過去には、自分に腹が立つことが、今よりもっともっとありました。
あの時、よりよい選択肢があったのに、なぜそれを選ばなかったのか。
(つまり、あの時の選択のせいで、今よろしくない状態になっていることを悔やみ、自分を責めている、ということ)

本当にそれが最上の選択だったか?なんていうのは、時間が経たないとわからないものですが。
それでも日常には、何かを選ばなきゃいけない場面がたくさんあって……
私たちは無意識のうちに、大小いろんな決断を重ねながら、日々を生きているものです。

たとえば、失敗の例を挙げましょう。
・職場からの帰り道、急いでいるときにここぞと選んだ道が、あっちこっちで渋滞
・昨日、満タンにしたガソリンが、今日になって数円値下がっている
・化粧品を買ったら、もっと安く売っているお店を見つけてしまった
・食後のデザートにヨーグルトを選んだら、あら腹痛。プリンにしとけばこんなことには……

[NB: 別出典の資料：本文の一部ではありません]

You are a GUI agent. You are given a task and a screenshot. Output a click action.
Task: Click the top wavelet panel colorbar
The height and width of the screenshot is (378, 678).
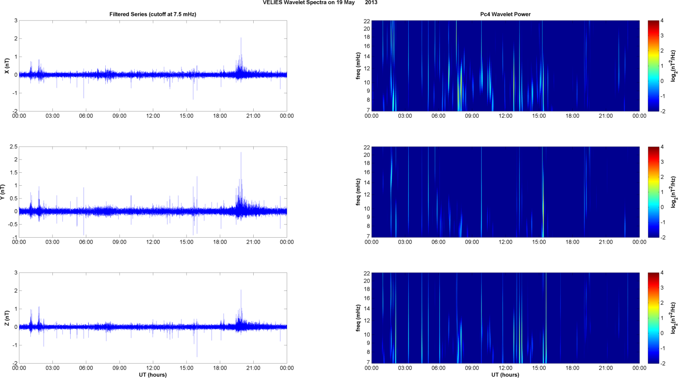[x=653, y=66]
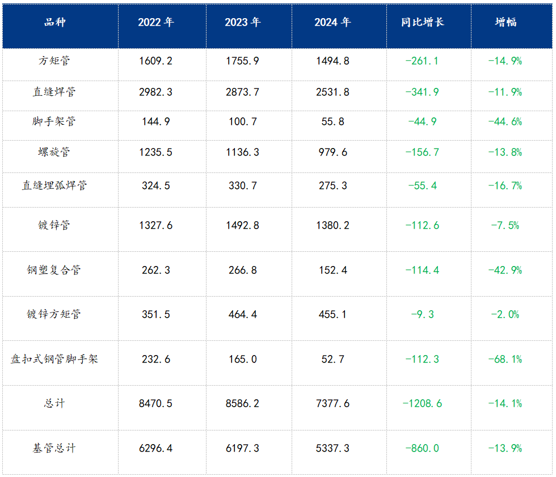Select the 2024 年 column header
Viewport: 556px width, 477px height.
click(332, 22)
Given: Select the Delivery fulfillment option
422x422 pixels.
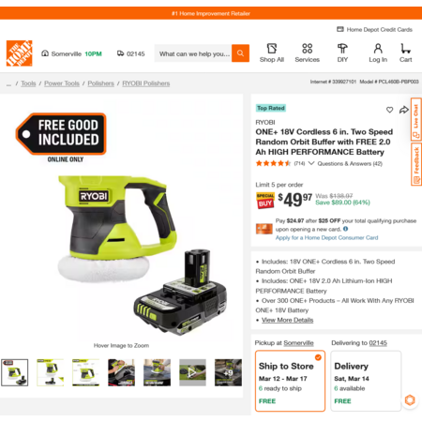Looking at the screenshot, I should coord(366,381).
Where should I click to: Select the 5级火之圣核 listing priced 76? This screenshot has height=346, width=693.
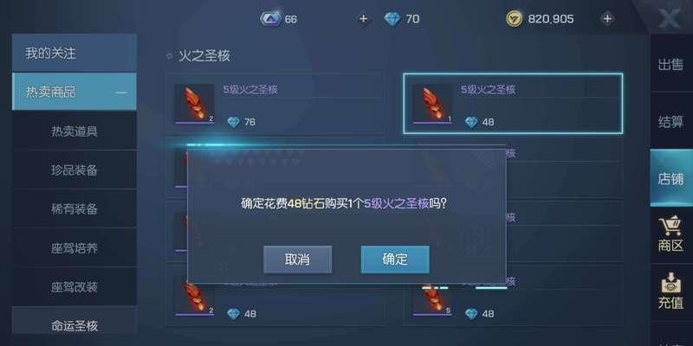click(275, 104)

あえて小さな出来事を選んで書いていますが、割と洒落にならないレベルで間違えた選択も過去には山ほど。

実は私、けっこうな完璧主義者です。……でした。
完璧主義者の日常って、疲労感にまみれているんですよ。

「完璧主義」って、言葉だけ聞くと、なんだかカチッとした響きで、かっこよく思えるけれど…
要するに「完璧じゃない自分を許さない」という生き方なんですよね。
厳しい。非常に厳しい人生。

そんなのは強靭な精神と肉体を持った人でなければ耐えられないと、改めて考えればすぐわかります。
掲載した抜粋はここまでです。